** Start Data to process **

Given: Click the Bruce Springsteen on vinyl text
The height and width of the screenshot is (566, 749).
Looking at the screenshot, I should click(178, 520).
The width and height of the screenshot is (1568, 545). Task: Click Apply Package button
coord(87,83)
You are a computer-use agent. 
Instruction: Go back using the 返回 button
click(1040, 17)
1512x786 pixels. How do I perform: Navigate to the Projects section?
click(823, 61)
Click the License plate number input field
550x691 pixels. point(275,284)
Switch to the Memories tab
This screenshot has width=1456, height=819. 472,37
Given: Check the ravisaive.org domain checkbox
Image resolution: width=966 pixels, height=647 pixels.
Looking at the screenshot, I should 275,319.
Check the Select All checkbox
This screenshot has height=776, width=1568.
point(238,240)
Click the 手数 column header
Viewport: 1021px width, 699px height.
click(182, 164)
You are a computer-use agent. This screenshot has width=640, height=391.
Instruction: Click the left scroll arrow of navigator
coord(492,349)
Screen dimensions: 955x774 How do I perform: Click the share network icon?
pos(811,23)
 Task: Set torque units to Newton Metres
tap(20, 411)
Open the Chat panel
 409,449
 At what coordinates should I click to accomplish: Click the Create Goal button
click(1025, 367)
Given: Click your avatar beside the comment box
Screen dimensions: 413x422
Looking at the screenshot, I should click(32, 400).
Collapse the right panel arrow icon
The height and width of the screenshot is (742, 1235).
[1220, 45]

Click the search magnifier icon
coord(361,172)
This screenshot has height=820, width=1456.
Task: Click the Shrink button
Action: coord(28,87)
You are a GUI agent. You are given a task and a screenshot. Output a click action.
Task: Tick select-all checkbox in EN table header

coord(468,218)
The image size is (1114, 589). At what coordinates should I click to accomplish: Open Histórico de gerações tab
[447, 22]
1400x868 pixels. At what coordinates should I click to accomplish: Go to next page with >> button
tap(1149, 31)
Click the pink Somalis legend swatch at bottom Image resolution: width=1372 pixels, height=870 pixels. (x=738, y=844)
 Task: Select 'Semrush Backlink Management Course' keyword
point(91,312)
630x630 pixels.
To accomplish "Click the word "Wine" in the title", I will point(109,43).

** End Data to process **

Could you give back the entries, starting at the line with "Collapse the right panel arrow icon" and ending after the line with "tap(1149, 31)", with "magnifier" changed to "magnifying glass" and nothing else altered?

Collapse the right panel arrow icon
The height and width of the screenshot is (742, 1235).
[1220, 45]

Click the search magnifying glass icon
coord(361,172)
This screenshot has height=820, width=1456.
Task: Click the Shrink button
Action: coord(28,87)
You are a GUI agent. You are given a task and a screenshot. Output a click action.
Task: Tick select-all checkbox in EN table header

coord(468,218)
The image size is (1114, 589). At what coordinates should I click to accomplish: Open Histórico de gerações tab
[447, 22]
1400x868 pixels. At what coordinates should I click to accomplish: Go to next page with >> button
tap(1149, 31)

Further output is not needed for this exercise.